05/07/2015 | by

While some market participants raised concerns about market volatility during March and April, the listed REIT market remained relatively calm.  As the market closed on May 5, the 20-day rolling standard deviation of trailing daily returns for the FTSE NAREIT All Equity REITs Index was 0.82%, slightly below the median value going all the way back to the beginning of 1999.  That measure of volatility hit a high of 10.27% in December 2008 (the liquidity crisis); the highest point after the liquidity crisis was in April 2009 (the start of the recovery), when it hit 7.58%; the highest point after that was August 2011 (European debt crisis), when it hit 3.95%; the highest point after that was in June 2013 (taper tantrum), when it hit 1.70%; and its maximum value since the beginning of March 2015 was 1.3%.

However, a better way of measuring volatility is using the GARCH model pioneered by Nobel prize-winning economist Robert Engle.
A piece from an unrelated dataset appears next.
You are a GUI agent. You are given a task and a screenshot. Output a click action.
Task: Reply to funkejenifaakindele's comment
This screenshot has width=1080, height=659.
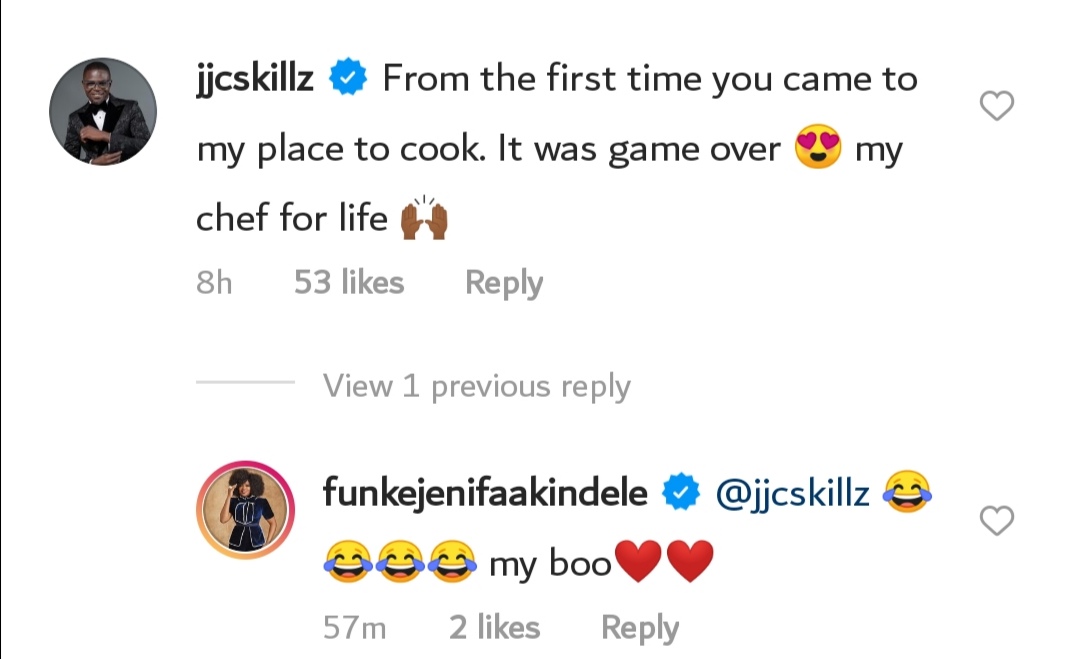tap(640, 628)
My GARCH model based on monthly data suggests that the annualized volatility as of the end of April 2015 was 15.05% and has been moving steadily downward since November 2014.  Volatility for listed REITs is typically slightly lower than for small-cap value stocks, and that was true again at the end of April, with small-cap value stock volatility at 16.36%.

Of course, April was a down month for the listed REIT market, with the total return on the FTSE NAREIT All REITs Index down 4.71%.  Many investors focus only on volatility in the negative direction, and one way to measure this is by the standard deviation of total returns during the 20 trailing days of negative returns.  By this measure, downside volatility after May 5 was 0.71%, slightly higher than the long-term median but, again, far lower than the peaks during the 2008/09 liquidity crisis or the European debt crisis.

While unforeseen events may increase market volatility in the future as, for example, the European debt crisis did in the past, investors in listed REITs have continued to enjoy relatively low volatility for most of the time since the 2008/09 liquidity crisis ended.